New research has publicised the threat from ‘Steno’ – a hospital-acquired infection which in some strains, is resistant to all available antibiotics.

Researchers from the Wellcome Trust’s Sanger Institute and the University of Bristol have been mapping the geonome sequence of Stenotrophomonas maltophilia, known as Steno.

Dr Matthew Avison from the University of Bristol said: “This is the latest in an ever-increasing list of antibiotic-resistant hospital superbugs. The degree of resistance it shows is very worrying. Strains are now emerging that are resistant to all available antibiotics, and no new drugs capable of combating these 'pan-resistant' strains are currently in development.” The map of Steno's genome is published today in the Genome Biology journal.

The UK saw 1,000 cases of Steno blood poisoning in 2007. Of these, nearly 300 were fatal.

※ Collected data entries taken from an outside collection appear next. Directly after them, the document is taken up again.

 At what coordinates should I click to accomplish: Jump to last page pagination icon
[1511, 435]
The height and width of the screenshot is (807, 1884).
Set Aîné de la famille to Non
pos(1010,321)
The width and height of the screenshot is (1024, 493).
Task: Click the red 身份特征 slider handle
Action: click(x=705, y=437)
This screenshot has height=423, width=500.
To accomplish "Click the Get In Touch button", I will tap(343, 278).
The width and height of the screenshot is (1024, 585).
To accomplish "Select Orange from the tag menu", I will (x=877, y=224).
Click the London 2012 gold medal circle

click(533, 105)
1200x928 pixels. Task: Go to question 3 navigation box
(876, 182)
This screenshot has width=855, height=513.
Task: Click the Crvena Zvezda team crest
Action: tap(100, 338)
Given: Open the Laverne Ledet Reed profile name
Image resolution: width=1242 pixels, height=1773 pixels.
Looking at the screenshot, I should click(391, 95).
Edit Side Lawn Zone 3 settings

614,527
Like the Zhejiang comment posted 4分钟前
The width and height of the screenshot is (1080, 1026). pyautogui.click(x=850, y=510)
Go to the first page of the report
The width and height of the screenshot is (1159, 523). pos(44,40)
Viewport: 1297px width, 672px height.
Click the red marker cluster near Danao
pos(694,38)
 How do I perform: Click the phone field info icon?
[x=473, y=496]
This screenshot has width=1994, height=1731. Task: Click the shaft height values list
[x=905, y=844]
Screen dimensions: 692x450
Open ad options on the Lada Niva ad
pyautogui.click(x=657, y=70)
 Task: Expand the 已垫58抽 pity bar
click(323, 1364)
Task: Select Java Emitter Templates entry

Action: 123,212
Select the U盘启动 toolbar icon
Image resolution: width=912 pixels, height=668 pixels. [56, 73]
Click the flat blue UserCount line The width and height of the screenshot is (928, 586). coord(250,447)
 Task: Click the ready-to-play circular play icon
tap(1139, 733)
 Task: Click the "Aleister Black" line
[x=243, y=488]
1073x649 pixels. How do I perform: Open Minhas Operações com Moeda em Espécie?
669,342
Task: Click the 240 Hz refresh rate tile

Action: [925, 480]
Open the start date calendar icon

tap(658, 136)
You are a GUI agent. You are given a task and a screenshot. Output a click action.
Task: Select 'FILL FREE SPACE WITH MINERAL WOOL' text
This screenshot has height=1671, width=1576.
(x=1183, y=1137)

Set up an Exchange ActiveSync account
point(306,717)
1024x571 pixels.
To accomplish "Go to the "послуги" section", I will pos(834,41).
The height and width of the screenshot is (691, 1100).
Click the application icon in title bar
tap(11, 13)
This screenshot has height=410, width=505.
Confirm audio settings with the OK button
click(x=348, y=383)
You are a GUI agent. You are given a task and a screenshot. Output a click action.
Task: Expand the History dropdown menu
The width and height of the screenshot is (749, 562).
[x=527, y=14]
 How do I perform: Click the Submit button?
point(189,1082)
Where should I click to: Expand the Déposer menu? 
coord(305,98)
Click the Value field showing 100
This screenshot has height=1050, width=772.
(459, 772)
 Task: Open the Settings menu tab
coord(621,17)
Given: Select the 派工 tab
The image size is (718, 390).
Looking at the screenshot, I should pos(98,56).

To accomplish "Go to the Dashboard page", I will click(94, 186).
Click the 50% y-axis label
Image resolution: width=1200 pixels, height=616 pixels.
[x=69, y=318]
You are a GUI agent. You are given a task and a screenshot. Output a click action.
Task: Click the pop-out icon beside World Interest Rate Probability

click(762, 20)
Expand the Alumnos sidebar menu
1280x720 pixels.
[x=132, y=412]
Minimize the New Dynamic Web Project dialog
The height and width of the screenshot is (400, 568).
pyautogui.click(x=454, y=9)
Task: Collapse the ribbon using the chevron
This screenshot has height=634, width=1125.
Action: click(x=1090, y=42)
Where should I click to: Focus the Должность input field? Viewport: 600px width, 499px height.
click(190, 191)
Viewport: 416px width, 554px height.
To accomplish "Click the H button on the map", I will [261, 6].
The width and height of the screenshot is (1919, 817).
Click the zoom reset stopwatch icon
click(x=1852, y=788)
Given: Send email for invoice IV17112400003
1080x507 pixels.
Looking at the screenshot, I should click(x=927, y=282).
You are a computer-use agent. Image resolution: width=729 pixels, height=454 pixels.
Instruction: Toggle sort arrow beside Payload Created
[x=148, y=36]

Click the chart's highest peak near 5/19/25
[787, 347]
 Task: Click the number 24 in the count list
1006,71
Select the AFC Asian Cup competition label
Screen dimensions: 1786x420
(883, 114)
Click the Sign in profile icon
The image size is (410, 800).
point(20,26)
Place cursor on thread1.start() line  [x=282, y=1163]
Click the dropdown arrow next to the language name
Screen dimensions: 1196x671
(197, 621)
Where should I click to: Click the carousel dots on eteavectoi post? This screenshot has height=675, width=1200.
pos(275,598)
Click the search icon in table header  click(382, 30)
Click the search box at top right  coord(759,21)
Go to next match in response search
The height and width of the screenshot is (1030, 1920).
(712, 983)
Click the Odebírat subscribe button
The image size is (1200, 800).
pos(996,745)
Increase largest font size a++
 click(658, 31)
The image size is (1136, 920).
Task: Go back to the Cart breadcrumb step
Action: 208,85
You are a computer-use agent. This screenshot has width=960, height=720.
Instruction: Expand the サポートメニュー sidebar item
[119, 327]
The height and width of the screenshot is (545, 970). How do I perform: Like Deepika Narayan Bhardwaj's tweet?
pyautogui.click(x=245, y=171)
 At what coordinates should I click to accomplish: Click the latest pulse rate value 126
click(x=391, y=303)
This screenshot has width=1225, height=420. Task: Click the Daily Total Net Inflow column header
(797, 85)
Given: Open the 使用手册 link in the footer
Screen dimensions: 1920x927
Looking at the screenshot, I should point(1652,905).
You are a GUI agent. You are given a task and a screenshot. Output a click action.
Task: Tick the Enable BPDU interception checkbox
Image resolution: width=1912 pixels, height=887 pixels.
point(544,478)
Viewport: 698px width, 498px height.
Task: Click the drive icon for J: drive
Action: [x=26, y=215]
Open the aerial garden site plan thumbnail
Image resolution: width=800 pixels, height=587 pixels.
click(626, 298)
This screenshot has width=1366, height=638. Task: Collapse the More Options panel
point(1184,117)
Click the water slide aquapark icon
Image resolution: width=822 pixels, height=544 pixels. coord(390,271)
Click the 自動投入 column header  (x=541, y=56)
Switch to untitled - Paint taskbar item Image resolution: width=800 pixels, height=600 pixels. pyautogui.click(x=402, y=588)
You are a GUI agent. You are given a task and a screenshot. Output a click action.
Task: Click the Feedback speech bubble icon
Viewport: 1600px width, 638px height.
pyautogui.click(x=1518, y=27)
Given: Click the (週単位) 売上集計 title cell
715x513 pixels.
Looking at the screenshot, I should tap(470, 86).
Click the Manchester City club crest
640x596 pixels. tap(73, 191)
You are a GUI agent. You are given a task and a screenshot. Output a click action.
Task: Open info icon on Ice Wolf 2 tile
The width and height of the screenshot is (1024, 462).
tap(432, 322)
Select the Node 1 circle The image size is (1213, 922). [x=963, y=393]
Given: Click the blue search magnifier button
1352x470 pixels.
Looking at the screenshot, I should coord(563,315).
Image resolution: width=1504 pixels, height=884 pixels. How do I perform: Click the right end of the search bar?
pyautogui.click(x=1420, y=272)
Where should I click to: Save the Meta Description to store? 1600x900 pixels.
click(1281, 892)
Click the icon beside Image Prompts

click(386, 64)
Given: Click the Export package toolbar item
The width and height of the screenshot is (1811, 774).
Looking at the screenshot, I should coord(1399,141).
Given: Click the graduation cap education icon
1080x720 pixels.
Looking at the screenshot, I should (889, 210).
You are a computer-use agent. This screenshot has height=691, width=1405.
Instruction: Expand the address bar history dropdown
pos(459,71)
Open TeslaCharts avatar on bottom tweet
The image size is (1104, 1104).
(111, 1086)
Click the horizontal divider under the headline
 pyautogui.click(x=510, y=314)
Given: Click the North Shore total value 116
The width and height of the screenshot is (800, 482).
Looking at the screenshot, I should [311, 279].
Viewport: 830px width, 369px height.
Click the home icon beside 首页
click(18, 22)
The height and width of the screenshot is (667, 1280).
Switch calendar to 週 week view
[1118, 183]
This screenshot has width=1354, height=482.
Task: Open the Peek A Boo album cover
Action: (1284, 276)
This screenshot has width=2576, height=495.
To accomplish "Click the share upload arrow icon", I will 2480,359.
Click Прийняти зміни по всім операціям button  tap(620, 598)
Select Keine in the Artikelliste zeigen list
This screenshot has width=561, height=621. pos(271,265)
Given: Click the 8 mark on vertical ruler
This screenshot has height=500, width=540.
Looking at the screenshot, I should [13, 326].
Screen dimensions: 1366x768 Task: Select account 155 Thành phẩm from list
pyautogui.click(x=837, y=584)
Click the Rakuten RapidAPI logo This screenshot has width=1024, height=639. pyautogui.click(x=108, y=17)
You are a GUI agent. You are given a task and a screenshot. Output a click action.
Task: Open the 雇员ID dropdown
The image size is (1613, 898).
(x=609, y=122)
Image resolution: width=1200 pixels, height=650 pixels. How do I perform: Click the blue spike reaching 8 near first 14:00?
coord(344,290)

Steno is difficult to remove by normal cleaning and flourishes in moist environments, such as taps and shower heads.
A typical infection would be caused via catheters left in place for long periods of time. The organism is also found in the lungs of many adults with cystic fibrosis, and causes ventilator-associated pneumonias, particularly in elderly intensive-care patients.

The major risk to hospital patients is when the microbe grows as a ‘biofilm’ coating on catheters and ventilation tubes, from where it can enter the bloodstream or lungs. Steno infections can cause blood poisoning (septicaemia) or pneumonia.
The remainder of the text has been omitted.